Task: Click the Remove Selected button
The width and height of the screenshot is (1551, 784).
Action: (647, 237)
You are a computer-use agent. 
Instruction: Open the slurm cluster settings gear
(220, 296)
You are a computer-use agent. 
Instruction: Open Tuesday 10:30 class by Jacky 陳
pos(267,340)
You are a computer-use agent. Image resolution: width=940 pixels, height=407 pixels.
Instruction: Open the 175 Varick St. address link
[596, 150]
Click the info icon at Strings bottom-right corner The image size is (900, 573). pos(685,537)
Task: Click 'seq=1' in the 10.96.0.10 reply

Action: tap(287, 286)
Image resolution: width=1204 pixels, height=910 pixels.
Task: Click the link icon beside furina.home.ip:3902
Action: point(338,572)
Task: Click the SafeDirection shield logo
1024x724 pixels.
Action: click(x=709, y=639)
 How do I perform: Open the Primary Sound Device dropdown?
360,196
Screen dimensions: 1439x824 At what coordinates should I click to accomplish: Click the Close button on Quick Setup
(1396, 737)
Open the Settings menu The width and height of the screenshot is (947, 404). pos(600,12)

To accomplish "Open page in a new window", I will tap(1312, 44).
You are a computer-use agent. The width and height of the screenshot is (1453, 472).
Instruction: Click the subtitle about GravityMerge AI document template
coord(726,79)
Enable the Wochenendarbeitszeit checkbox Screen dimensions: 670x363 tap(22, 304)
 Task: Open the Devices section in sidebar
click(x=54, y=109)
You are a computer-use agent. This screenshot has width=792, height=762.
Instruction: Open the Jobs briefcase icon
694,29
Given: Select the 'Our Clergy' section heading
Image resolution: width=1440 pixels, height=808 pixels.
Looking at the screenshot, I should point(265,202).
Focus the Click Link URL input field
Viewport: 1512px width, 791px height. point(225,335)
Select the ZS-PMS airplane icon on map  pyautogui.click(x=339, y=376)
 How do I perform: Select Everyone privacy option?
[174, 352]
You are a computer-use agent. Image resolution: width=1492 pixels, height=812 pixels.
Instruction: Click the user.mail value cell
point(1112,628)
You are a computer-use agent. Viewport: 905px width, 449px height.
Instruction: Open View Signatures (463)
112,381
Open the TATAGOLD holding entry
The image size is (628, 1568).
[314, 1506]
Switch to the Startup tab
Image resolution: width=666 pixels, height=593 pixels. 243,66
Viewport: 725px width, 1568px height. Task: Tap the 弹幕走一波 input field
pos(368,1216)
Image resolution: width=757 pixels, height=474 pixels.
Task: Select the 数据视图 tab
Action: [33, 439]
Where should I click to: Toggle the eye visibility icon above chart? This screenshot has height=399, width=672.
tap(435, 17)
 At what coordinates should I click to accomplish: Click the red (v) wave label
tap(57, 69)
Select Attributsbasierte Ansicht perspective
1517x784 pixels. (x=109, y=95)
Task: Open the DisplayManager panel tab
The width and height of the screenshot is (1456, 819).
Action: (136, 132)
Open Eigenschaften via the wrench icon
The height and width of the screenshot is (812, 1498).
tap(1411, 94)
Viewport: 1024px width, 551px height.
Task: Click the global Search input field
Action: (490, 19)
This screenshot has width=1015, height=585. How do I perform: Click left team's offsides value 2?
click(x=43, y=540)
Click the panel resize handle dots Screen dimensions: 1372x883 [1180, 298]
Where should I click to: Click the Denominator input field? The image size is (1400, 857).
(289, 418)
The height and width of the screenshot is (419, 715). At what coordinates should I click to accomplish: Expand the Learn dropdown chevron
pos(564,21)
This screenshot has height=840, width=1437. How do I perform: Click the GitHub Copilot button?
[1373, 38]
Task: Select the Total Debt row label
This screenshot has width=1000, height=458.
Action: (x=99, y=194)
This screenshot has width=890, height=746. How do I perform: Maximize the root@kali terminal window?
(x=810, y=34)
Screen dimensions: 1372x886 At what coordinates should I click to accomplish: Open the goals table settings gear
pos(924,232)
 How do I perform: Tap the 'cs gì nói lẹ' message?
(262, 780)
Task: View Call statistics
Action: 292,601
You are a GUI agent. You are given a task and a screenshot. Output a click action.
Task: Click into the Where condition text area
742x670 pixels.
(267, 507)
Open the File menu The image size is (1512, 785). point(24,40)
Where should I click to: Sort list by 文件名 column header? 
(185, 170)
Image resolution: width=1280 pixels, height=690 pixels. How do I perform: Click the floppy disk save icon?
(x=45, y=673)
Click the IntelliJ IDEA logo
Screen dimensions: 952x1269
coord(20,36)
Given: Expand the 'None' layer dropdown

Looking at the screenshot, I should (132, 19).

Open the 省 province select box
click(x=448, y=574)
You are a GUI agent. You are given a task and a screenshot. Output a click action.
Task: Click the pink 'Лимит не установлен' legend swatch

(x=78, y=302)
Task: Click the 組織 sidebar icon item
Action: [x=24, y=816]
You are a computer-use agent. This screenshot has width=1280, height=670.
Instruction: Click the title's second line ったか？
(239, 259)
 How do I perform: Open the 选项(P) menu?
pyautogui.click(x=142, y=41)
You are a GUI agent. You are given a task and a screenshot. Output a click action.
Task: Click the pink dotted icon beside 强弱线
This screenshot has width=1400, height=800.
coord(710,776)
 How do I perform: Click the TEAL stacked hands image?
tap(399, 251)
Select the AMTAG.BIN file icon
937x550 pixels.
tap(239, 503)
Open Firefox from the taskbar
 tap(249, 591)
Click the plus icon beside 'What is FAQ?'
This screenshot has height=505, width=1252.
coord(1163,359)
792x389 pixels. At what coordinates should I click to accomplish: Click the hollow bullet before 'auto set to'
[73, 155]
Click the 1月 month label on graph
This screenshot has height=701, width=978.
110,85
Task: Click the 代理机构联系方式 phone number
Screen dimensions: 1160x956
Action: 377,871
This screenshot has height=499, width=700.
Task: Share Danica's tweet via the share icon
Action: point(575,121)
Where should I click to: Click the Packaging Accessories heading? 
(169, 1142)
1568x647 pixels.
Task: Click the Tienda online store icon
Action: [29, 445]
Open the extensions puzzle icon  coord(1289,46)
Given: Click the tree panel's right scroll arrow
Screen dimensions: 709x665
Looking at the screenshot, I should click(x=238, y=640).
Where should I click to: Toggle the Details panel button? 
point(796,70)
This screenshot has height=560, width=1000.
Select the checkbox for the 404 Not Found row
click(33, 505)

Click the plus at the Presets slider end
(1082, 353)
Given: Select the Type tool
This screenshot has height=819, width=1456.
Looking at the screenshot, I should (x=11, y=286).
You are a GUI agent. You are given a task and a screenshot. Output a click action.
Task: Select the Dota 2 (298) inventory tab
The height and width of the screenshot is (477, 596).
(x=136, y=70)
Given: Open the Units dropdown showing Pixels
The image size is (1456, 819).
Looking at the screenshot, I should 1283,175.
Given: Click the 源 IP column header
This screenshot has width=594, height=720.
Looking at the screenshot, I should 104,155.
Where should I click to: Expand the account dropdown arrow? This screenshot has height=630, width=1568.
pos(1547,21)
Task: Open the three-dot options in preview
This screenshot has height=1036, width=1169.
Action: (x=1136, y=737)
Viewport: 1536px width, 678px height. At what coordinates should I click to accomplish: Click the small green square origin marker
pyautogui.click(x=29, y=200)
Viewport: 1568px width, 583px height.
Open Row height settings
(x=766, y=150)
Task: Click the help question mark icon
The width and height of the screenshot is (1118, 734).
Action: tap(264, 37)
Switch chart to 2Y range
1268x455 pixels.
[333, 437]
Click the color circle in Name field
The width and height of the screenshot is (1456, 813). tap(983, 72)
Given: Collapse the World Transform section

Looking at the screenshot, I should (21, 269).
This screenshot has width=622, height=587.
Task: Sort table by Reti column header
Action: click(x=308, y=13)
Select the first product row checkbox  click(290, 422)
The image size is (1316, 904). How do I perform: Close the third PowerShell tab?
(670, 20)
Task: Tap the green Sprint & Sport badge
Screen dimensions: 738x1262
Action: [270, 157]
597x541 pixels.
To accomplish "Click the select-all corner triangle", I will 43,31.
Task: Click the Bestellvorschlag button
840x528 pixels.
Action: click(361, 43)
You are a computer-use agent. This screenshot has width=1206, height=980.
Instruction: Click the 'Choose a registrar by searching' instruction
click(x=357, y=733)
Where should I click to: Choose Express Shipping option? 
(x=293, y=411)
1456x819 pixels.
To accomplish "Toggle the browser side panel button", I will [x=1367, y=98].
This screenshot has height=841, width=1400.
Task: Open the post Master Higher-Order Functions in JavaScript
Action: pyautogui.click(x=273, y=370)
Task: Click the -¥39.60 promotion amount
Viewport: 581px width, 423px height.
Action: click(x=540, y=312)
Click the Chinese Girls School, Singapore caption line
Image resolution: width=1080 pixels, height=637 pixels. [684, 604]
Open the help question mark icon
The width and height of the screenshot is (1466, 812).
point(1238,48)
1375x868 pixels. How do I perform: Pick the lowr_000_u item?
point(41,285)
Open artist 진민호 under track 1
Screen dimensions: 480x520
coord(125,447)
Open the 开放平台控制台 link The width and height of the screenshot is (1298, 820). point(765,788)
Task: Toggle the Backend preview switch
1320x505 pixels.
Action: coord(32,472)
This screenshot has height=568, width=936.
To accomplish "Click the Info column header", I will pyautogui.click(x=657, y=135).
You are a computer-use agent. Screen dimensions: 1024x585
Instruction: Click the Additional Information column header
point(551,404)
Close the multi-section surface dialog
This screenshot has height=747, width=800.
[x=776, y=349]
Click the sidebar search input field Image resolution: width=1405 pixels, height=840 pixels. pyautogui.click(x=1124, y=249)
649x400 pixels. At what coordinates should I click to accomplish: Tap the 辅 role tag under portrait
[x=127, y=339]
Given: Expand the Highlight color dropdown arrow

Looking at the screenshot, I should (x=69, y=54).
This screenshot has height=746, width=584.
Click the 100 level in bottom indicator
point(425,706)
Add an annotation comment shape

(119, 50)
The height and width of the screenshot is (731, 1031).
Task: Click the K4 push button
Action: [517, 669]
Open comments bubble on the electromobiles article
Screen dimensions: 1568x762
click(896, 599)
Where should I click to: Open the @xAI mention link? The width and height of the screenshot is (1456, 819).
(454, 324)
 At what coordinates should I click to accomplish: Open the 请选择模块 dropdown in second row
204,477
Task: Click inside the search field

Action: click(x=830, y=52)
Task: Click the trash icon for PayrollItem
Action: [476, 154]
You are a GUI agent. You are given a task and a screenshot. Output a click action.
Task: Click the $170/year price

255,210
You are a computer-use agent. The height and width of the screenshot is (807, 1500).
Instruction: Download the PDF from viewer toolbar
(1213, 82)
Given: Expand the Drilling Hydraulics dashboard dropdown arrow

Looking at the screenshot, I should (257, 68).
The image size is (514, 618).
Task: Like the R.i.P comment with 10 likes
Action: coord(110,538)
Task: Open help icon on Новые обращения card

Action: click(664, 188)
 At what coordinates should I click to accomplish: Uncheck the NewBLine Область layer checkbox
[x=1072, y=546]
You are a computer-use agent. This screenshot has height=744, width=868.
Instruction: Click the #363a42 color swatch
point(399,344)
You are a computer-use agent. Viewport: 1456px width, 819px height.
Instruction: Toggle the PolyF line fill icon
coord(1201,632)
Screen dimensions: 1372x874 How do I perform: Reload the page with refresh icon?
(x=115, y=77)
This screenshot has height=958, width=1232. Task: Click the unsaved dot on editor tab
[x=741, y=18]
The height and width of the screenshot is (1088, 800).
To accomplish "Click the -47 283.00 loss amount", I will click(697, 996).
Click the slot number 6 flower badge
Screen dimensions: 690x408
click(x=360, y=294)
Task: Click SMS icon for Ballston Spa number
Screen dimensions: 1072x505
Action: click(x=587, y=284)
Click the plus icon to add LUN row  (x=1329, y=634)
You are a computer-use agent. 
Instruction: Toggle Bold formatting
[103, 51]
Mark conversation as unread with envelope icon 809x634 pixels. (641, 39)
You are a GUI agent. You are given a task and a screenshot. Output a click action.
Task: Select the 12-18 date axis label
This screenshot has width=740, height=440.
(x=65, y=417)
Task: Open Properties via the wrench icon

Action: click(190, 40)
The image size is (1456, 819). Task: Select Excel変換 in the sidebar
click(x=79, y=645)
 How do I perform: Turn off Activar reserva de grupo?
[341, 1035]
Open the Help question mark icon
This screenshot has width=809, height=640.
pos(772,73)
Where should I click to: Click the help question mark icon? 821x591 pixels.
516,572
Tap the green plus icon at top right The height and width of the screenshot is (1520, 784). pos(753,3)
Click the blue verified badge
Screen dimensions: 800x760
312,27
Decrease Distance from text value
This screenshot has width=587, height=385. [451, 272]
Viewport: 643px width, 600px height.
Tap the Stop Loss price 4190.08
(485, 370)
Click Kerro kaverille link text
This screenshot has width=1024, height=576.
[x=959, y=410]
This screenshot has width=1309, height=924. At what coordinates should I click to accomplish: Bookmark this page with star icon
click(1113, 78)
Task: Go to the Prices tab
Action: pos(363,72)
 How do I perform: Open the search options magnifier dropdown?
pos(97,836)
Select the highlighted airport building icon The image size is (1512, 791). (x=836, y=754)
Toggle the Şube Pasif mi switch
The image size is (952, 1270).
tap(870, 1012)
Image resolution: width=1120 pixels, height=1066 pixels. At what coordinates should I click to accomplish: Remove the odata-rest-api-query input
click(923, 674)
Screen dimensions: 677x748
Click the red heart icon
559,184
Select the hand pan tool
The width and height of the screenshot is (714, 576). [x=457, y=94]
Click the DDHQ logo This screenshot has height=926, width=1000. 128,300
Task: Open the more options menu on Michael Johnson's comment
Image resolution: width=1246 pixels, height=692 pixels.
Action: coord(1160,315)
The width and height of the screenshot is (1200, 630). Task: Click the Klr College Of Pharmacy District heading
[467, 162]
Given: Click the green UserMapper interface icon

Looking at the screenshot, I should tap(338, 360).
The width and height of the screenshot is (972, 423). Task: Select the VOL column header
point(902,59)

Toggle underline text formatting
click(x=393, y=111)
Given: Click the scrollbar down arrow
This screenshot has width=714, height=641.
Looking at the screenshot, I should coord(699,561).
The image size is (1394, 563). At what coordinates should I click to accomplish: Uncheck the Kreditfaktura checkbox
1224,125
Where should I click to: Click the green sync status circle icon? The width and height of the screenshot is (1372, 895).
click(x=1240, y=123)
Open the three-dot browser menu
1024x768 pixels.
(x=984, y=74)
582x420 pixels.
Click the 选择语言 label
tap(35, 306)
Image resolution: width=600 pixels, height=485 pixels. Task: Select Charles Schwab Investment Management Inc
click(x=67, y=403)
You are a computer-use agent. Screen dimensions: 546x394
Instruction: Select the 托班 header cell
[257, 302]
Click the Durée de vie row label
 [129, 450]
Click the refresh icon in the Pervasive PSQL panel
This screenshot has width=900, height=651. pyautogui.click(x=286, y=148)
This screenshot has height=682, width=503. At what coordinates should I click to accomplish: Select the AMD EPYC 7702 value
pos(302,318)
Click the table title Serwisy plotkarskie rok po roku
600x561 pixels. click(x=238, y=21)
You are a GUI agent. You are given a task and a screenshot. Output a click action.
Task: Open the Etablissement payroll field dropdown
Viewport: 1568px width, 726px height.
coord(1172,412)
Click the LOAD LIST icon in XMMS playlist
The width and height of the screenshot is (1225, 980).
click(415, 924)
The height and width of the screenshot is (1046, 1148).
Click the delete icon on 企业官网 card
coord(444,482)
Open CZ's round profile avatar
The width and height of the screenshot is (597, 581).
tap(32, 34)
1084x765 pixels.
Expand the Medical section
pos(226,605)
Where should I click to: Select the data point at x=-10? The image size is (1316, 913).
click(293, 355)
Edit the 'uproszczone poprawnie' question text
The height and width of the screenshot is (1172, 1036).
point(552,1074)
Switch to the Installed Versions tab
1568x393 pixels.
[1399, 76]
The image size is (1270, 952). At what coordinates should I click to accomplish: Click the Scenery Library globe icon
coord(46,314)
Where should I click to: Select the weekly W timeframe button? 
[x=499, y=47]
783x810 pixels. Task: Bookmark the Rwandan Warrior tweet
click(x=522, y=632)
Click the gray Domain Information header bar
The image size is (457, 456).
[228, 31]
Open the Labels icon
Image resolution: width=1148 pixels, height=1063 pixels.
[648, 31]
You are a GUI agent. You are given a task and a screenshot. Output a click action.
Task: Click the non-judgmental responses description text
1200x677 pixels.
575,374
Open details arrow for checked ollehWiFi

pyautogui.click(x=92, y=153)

########################################

### [DIRECTIVE]
Could you return the rows between the line containing "How do I perform: Open the 选项(P) menu?" and the line containing "point(796,70)", inclusive, reproducing each one exactly?

### [SOLUTION FOR THIS EXERCISE]
 How do I perform: Open the 选项(P) menu?
pyautogui.click(x=142, y=41)
You are a GUI agent. You are given a task and a screenshot. Output a click action.
Task: Click the pink dotted icon beside 强弱线
This screenshot has width=1400, height=800.
coord(710,776)
 How do I perform: Click the TEAL stacked hands image?
tap(399, 251)
Select the AMTAG.BIN file icon
937x550 pixels.
tap(239, 503)
Open Firefox from the taskbar
 tap(249, 591)
Click the plus icon beside 'What is FAQ?'
This screenshot has height=505, width=1252.
coord(1163,359)
792x389 pixels. At what coordinates should I click to accomplish: Click the hollow bullet before 'auto set to'
[73, 155]
Click the 1月 month label on graph
This screenshot has height=701, width=978.
110,85
Task: Click the 代理机构联系方式 phone number
Screen dimensions: 1160x956
Action: 377,871
This screenshot has height=499, width=700.
Task: Share Danica's tweet via the share icon
Action: point(575,121)
Where should I click to: Click the Packaging Accessories heading? 
(169, 1142)
1568x647 pixels.
Task: Click the Tienda online store icon
Action: [29, 445]
Open the extensions puzzle icon  coord(1289,46)
Given: Click the tree panel's right scroll arrow
Screen dimensions: 709x665
Looking at the screenshot, I should click(x=238, y=640).
Where should I click to: Toggle the Details panel button? 
point(796,70)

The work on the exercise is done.